Three soldiers on an anti-terror patrol in the French city of Nice were attacked by a man with a knife yesterday.
The attacker was detained but two people with him are believed to have fled after the stabbing in the city centre, near the Galeries Lafayette department store.
Nice mayor Christian Estrosi said the knifeman had an identity card with the name Moussa Coulibaly.
The surname, which is relatively common for families of Malian descent, is the same as that of the man who seized hostages in a kosher supermarket in Paris and gunned down a policewoman last month.
A police official said the attacker pulled a knife at least eight inches long out of a bag and set upon one of the soldiers, injuring him in the chin.
He then swiped two other soldiers – one on the cheek, the other on the forearm – before being apprehended by riot police stationed near the building, which houses the city’s Jewish community centre.
A manager at the centre, who did not want to be identified because she was afraid, confirmed that soldiers posted in front of the building were attacked.
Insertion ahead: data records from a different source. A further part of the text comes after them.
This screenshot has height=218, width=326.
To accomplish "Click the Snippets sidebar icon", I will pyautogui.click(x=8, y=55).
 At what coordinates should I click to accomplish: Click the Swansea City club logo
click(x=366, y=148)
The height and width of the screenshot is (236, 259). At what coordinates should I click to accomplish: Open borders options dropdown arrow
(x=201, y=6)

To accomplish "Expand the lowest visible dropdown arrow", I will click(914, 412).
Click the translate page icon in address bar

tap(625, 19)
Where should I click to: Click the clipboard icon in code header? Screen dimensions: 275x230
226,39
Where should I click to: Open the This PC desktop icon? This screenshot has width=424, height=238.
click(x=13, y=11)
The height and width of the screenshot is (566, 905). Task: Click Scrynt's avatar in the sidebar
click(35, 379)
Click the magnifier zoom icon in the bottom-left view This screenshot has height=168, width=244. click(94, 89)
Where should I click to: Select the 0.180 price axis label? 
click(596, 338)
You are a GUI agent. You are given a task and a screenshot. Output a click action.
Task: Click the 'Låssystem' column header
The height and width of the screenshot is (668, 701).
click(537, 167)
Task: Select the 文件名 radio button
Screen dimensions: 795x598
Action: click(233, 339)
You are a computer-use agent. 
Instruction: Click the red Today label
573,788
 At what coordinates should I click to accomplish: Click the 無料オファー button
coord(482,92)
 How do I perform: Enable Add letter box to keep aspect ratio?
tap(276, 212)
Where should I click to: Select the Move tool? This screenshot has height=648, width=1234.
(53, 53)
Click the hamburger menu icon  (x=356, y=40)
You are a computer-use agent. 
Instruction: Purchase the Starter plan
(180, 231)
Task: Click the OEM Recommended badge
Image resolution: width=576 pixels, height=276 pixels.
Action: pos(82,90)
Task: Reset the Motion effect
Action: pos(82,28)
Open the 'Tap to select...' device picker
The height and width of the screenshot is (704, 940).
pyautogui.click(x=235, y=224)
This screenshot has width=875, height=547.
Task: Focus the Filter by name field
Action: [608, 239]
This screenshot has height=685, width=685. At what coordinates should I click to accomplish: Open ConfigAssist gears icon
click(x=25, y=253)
She said it happened around lunchtime and no-one was inside the office.
Mr Estrosi told BFM television that a possible accomplice had been detained.
France has been on high alert since the attacks in the Paris region by three Islamic extremists that left 20 people dead, including the gunmen.
More than 10,000 soldiers have been deployed around the country to protect sensitive locations, including major shopping areas, synagogues, mosques and transit hubs.
Earlier, French authorities arrested seven men and a woman suspected of involvement in a network to send fighters to join Islamic extremists in Syria.
Interior Minister Bernard Cazeneuve said those arrested in the Paris and Lyon areas are not suspected of links to the January 7-9 attacks.
Police are trying to thwart new violence and find possible accomplices to three radical Islamic gunmen who attacked a kosher grocery store and the satirical magazine Charlie Hebdo. The men claimed allegiance to extremists in the Middle East.
Three of those arrested yesterday had travelled to Syria and returned in December 2014, a French official said, though it was unclear whether they joined the Islamic State group or another group.
The network began sending French fighters to Syria in May 2013, and at least one of them was killed there, the official said. Other members of the network are still in Syria.
The group did not appear to be involved in any particular plot, or linked to any other networks already broken up in France in recent months, the official added.
France has seen hundreds of home-grown radicals join extremists abroad, most linked to Islamic State in Syria and Iraq.
Mr Cazeneuve said recent atrocities by Islamic State – including the killing of two Japanese hostages – “only strengthen the government’s determination to fight terrorism every day and every hour”.
French authorities have come under criticism for being overzealous in cracking down on potential threats since the Paris attacks, arresting dozens for comments seen as defending terrorism and notably questioning an eight-year-old boy.